おれは小さい頃から、クラスの男子の中では一番背が低かった。お父さんは「気にすることはない。お父さんも子どもの頃は背が低かったんだ」と言った。
でもおれは、自分の背の低さを気にしたことはない。成長期の身長の伸び方には個人差があることも、本で読んで知っていた。お父さんが望むような返事はできなかった。
お父さんは「お前にはわからないだろうが」とよく言った。目を合わさずに。でもおれに「お前はどう思う?」と訊いてきたことはない。
ほんとうは、いろいろなことがわかっていた。
お父さんがおれのことをだれかに紹介するとき、「消極的な子で」とか「あまり自己主張をしない子なんです」と先に言った。そうして相手からは言われないようにしているのも、お父さんに悩みを打ち明けてくるような息子がよかったと思っていることも、わかっていた。
もっと小さかった頃はおれもお父さんにいろいろなことを尋ねた。ほかの人にも尋ねた。学校の先生にも、クラスの人にも。

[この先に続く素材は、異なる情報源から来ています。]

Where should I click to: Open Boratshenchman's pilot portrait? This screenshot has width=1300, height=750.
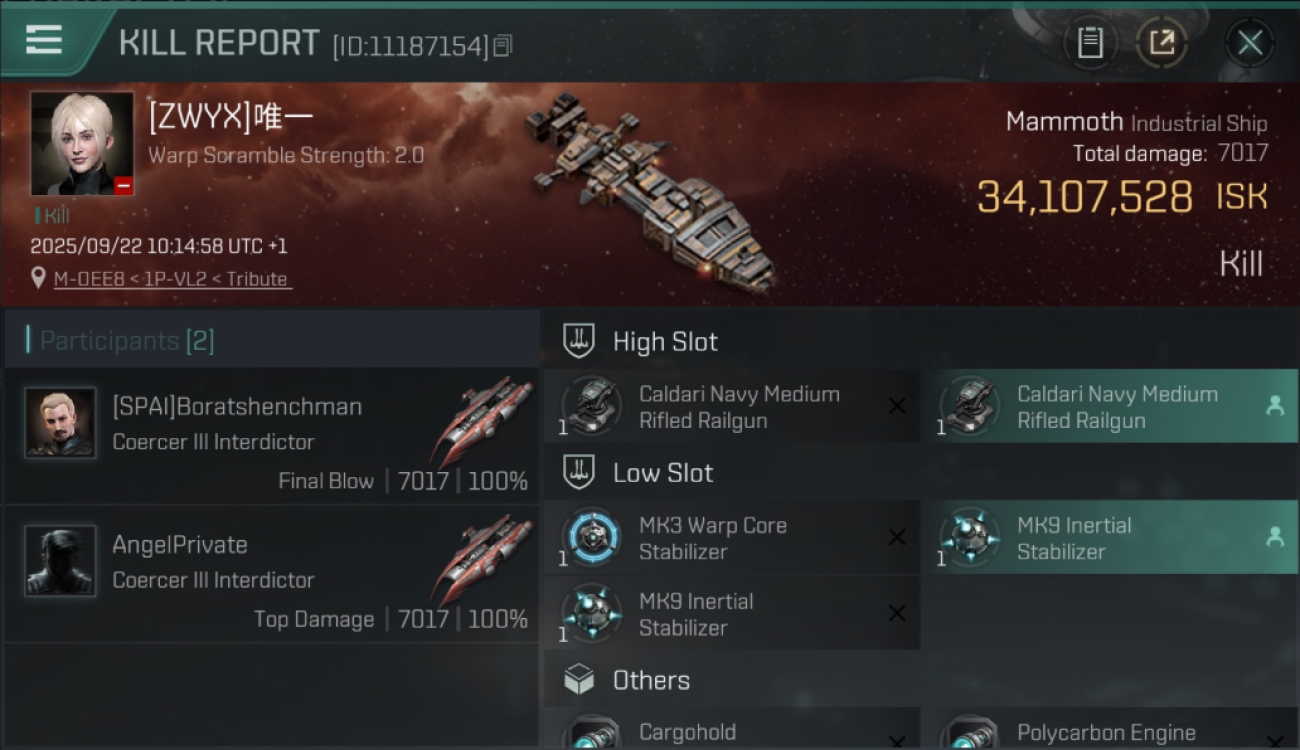point(60,423)
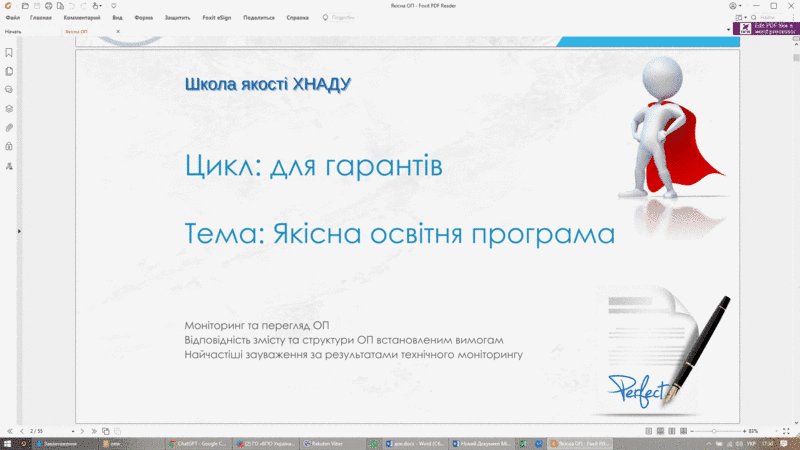Click the Save icon in the quick toolbar

click(x=34, y=6)
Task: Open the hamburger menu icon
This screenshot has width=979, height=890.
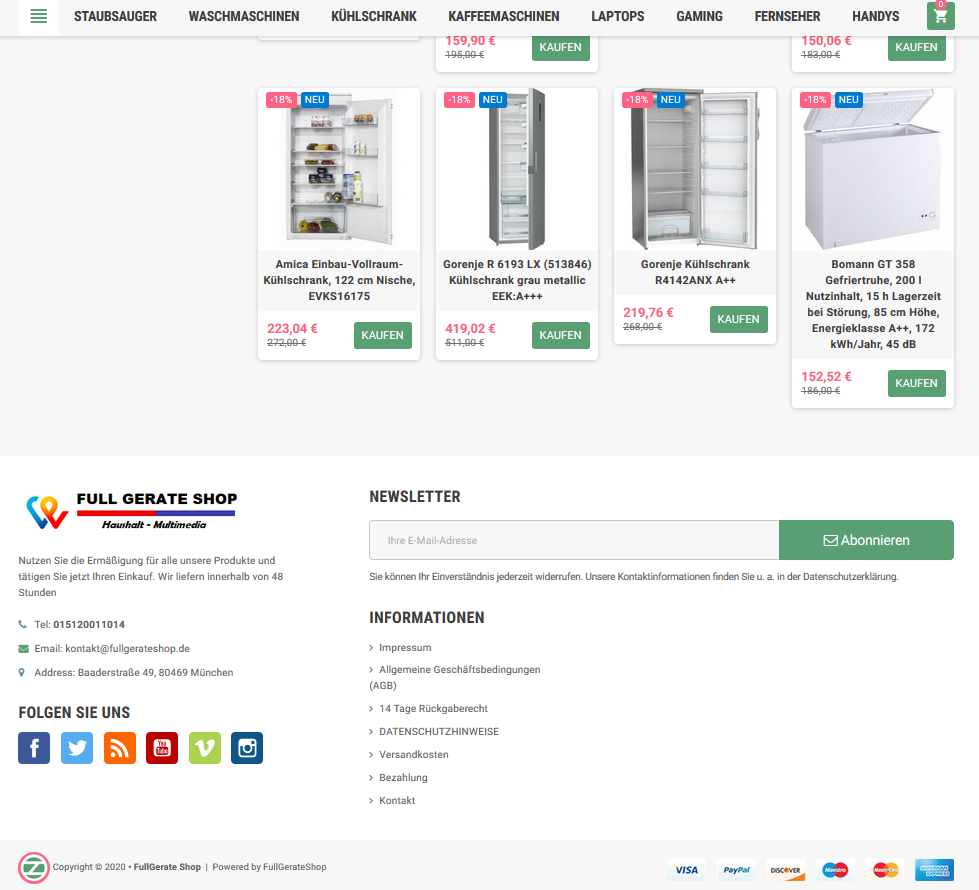Action: [x=39, y=16]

空はなぜ青いのか、月はなぜ落ちてこないのか、海はどうして青いのか、地球はどうやってできたのか、流れ星はいつ見られるのか。知りたいことはたくさんあった。
最初は答えてくれた人たちも、年齢が上がるにつれておれの質問をわずらわしいと思うようになっていた。お父さんも。

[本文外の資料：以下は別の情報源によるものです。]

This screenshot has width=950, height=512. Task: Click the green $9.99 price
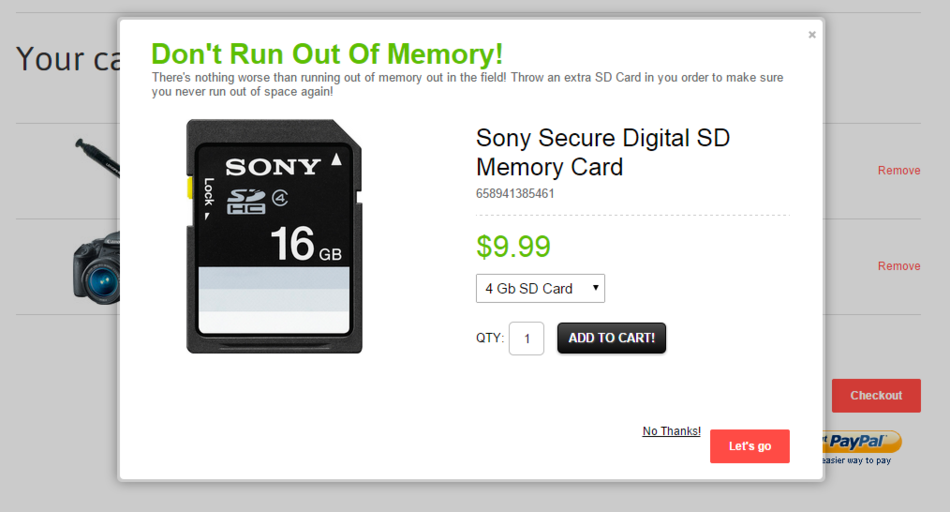513,246
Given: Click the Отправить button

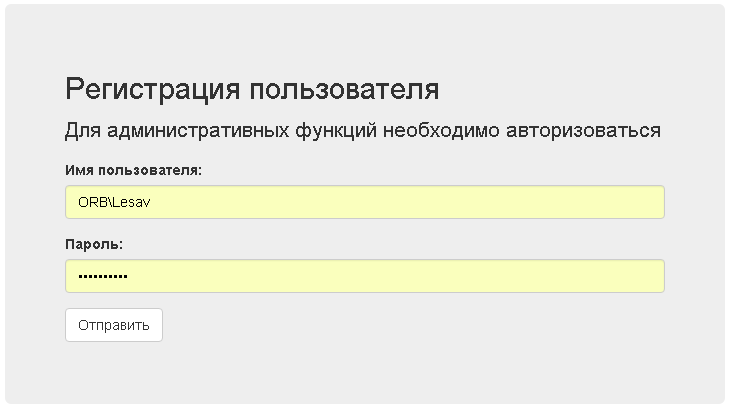Looking at the screenshot, I should pos(113,325).
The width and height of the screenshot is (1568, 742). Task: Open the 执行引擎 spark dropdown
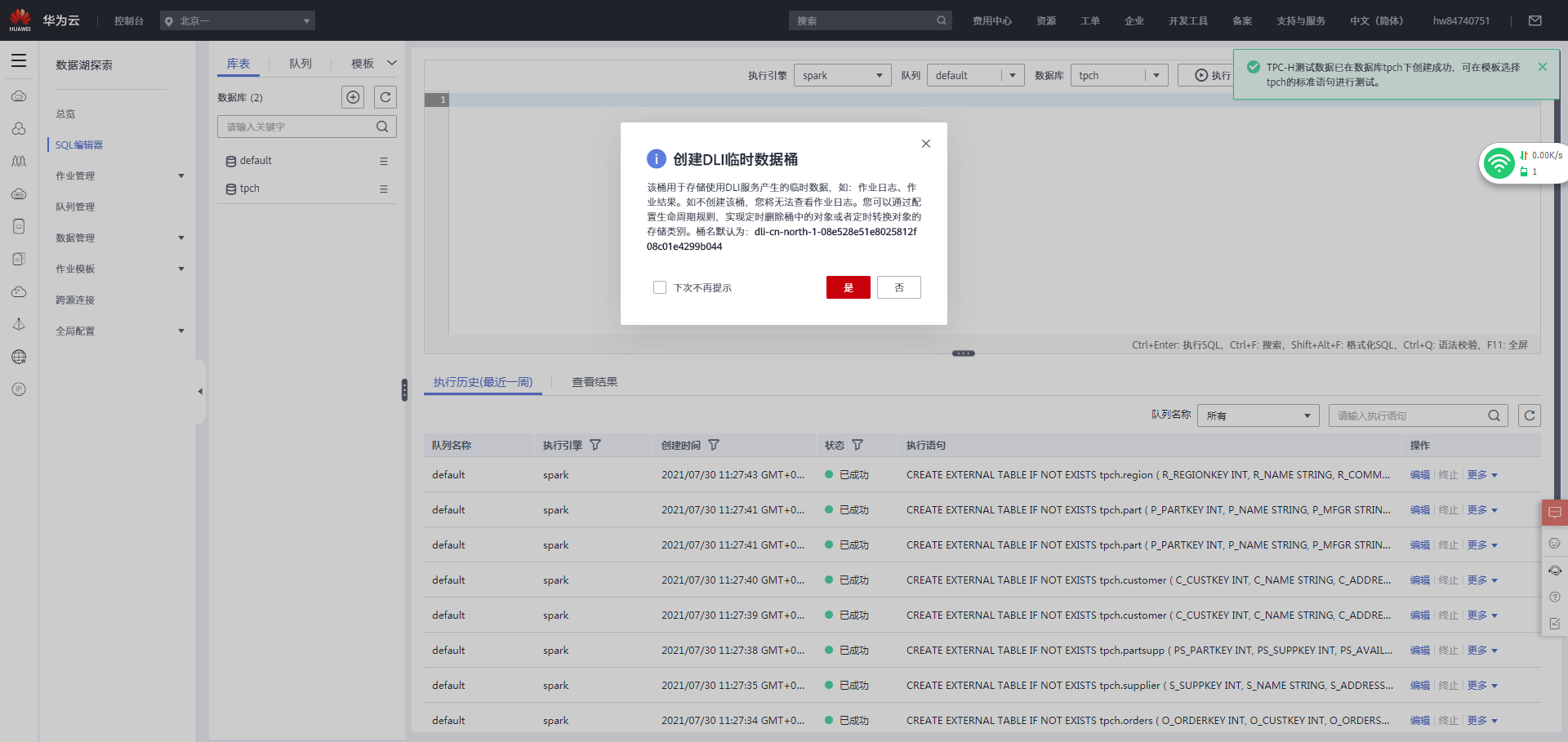pos(842,75)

みんな忙しい。テレビやゲーム、インターネット動画、芸能人や女の子のこと。大人は仕事。おれはどれもあんまり好きじゃない。
だから、静かでいることにした。わからないことは、本で調べた。本はおれをわずらわしいと思わないから。
お母さんは、おれをわずらわしいとは思わなかったけど、質問にうまく答えてあげられないのを申し訳なさそうにしていた。お母さんにそんな顔をさせたくなかった。